Entropias distópicas
pérfidas e animais.
Mas nunca mais do que eu.

Vê como se riem de nós
de rosas brancas cravadas nas mãos
pombas no lugar de sangue
asas cortadas pelo vento,
penas no meu caixão.

Já não me pertence
a dor ou a doçura deste abraço
e de que vale o cansaço
e as tendinites
se foi em mim
que se afogou a fugaz Afrodite
já sem mágoas
nem água
por onde beber.

domingo, 24 de fevereiro de 2013

A morte de Vénus


Tudo é estranho neste momento. O pesadelo que tive, sentir as mãos dele no meu pescoço enquanto me beijava, como só ele sabia aliás. Às vezes ainda acordo com ele ao lado, a sussurrar-me ao ouvido como nunca voltarei a ser feliz. E como sempre, um beijo de bom dia, que bom é estar quente. Lembras-te, disse-me, lembras-te de como nos sentíamos constantemente à beira da morte, dos murros contra a parede. Nunca há paz nesta casa, continuou, o amor não é assim. Talvez não te ame, disse eu, talvez sempre tenhas tido razão e sejas fruto do acaso e da curiosidade, talvez seja como dizes e não tenhas passado de uma fonte interminável de poemas. Talvez, continuei, a tua dor sejam as minhas palavras; já te disse que deixei de sentir. Não sentes nada? Não, por isso é que me toco, adormeceste-me a alma, chupaste-me a juventude. E eu esgotei-te até ao poema mais doloroso, até deixar de saber como te magoar.

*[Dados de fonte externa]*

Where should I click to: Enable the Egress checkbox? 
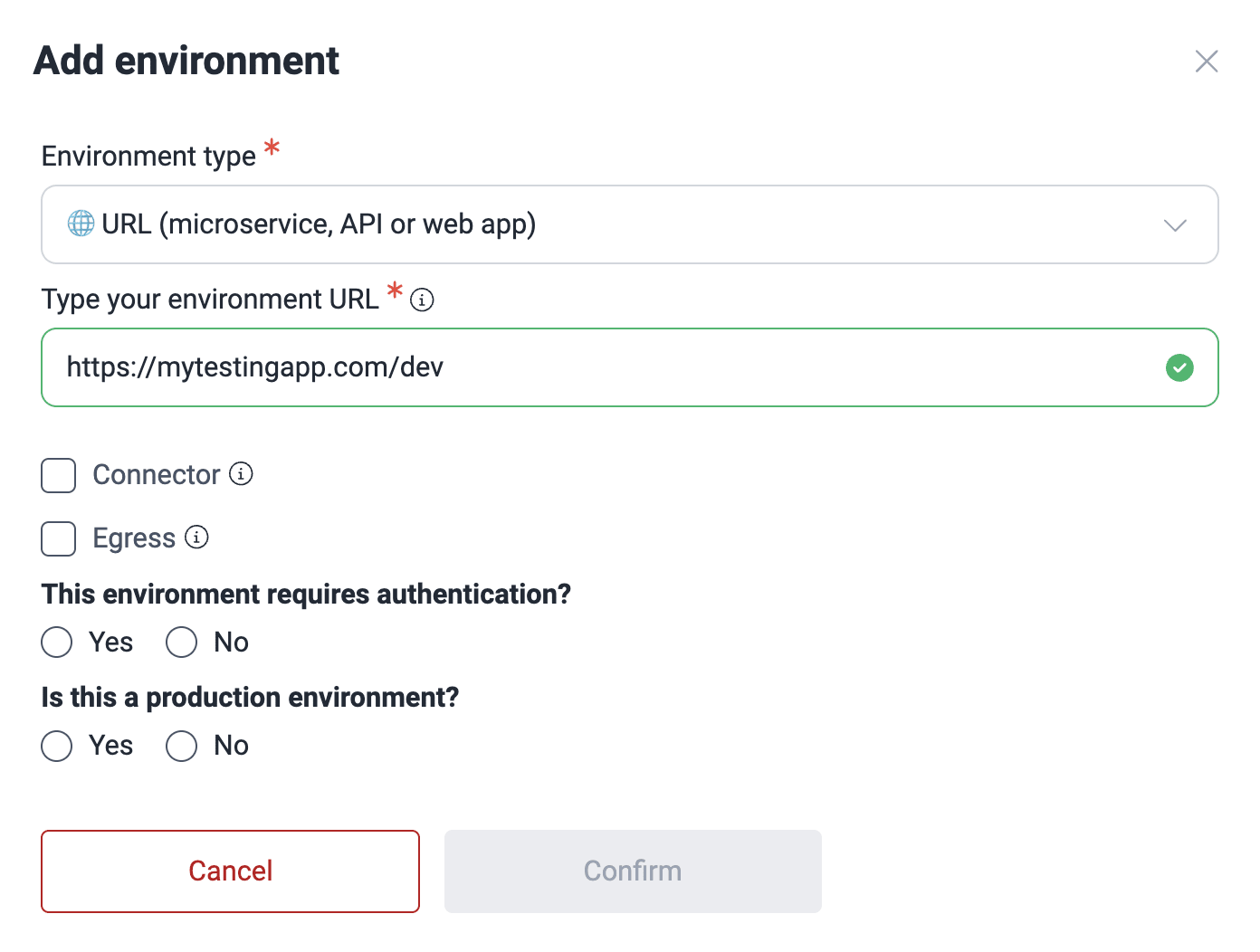58,538
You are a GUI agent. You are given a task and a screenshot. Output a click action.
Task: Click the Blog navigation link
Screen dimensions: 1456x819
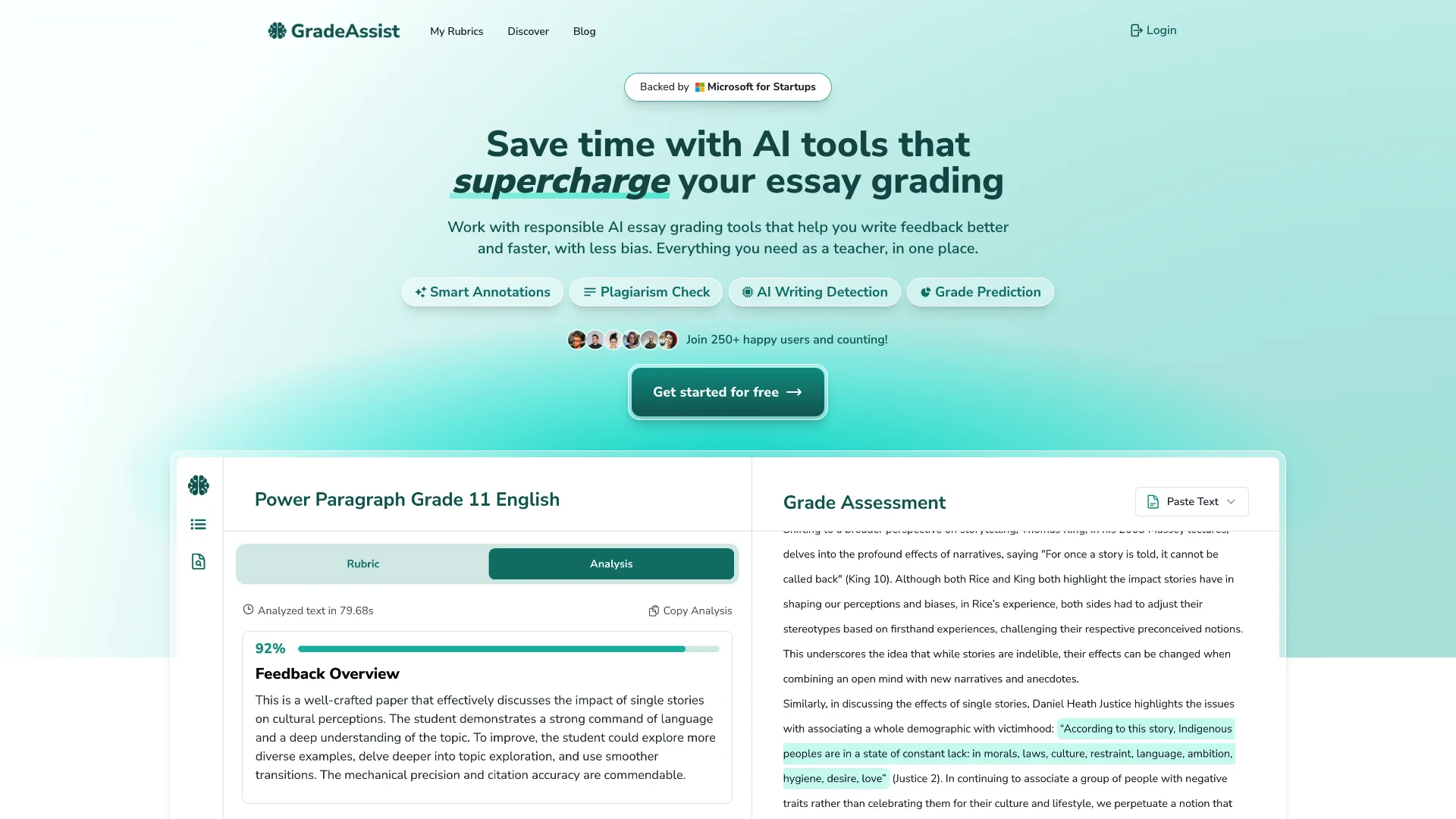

Foi a cegueira. Tudo é uma névoa imensa que vejo e que sinto, que me envolve. Estarei já eu tão imersa na miragem que se tornou em paisagem de verdade? Não sinto a neblina em dias assim. Consegues sentir-me? Achas que estou mesmo aqui, agora? Ainda te apetece dançar? E fazer amor comigo? Não digo aqui e agora, digo para sempre, quando tiver as veias azuis e salientes, e os pés inchados e frios. És fria, disse ele, sempre foste; agora também sou. Mas tens os lírios, dei-te lírios o ano passado, disseste que gostavas do cheiro. Eu sei, disse eu, pendurei-os de cabeça para baixo como me disseste, perderam o cheiro; eu também perdi o cheiro. Tudo me cheira a cinzento. Foi por isso que lhe deste a mão? Não me lembro, não estavas lá, tive medo que me batesses; eras tu ao contrário. Gostava quando me tratavas como uma criança, quando me ajudavas a vestir o pijama e me davas banho, não tinhas maldade, não eras um homem. E o que era eu se não era homem? Não sei, outra coisa qualquer, eras o extraordinário. Perdi-o? Perdeste, acho que o perdi contigo, obriguei-te a isso. Já não és extraordinário, és homem. E sabes bem que não gosto de pessoas. Deixei de me interessar pelo extraordinário no dia em que te deixei.

O meu corpo flutua agora no espaço, bem longe de mim, a mirar-me de cima como um fantasma. Não sei já se sou quem observa ou quem é observada, a de cima ou a de baixo. O verme ou o espírito. Chamavam-me Vénus quando tinha o cabelo comprido. Eram eles que ora me amarravam ao chão, ora me levavam pelo ar. Vénus morreu e estou em paz, não corre vento nesta maldita terra.